Direction: Rewrite every line of the records with "screenshot" changed to "screen capture" and everything else unchanged. Leave out the pictures.

=== Data for this exercise ===

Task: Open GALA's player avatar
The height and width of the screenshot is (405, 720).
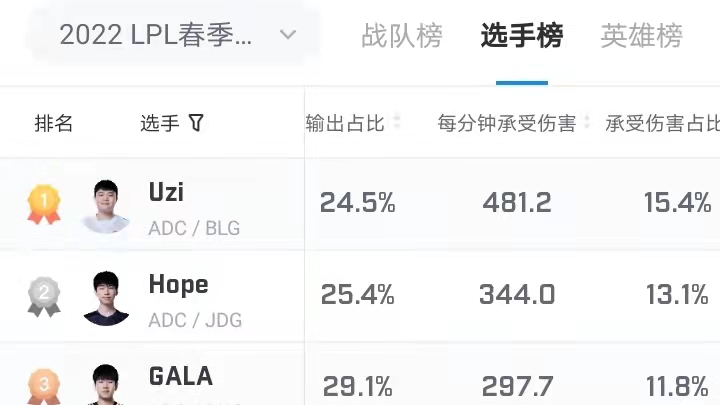Action: (x=106, y=384)
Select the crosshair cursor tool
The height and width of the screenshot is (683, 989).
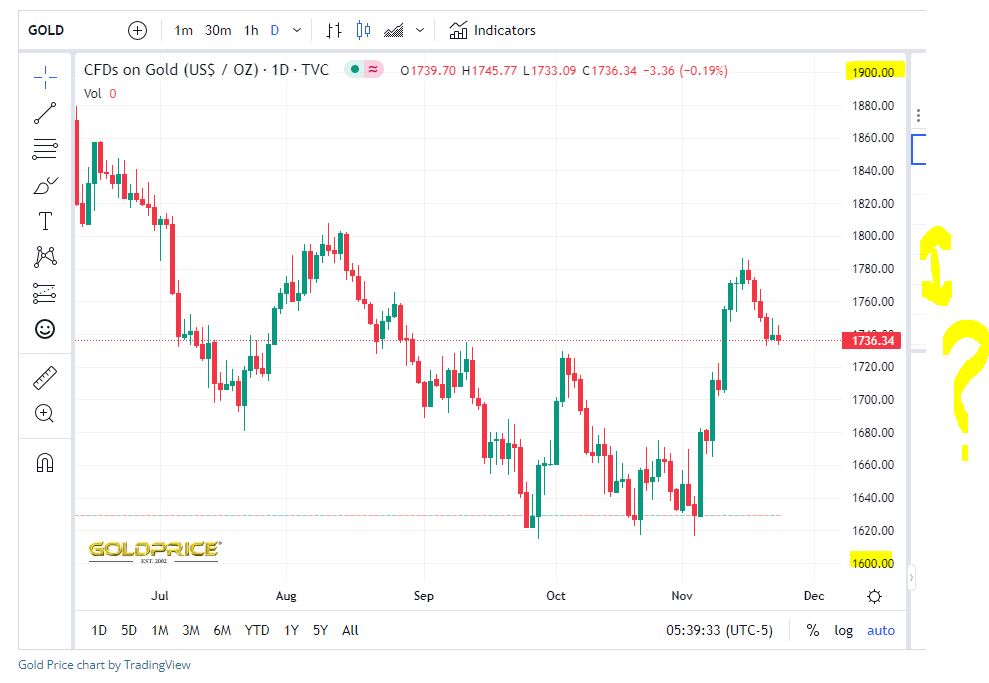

===

Expected answer:
Task: Open GALA's player avatar
The height and width of the screen capture is (405, 720).
Action: (x=106, y=384)
Select the crosshair cursor tool
The height and width of the screen capture is (683, 989).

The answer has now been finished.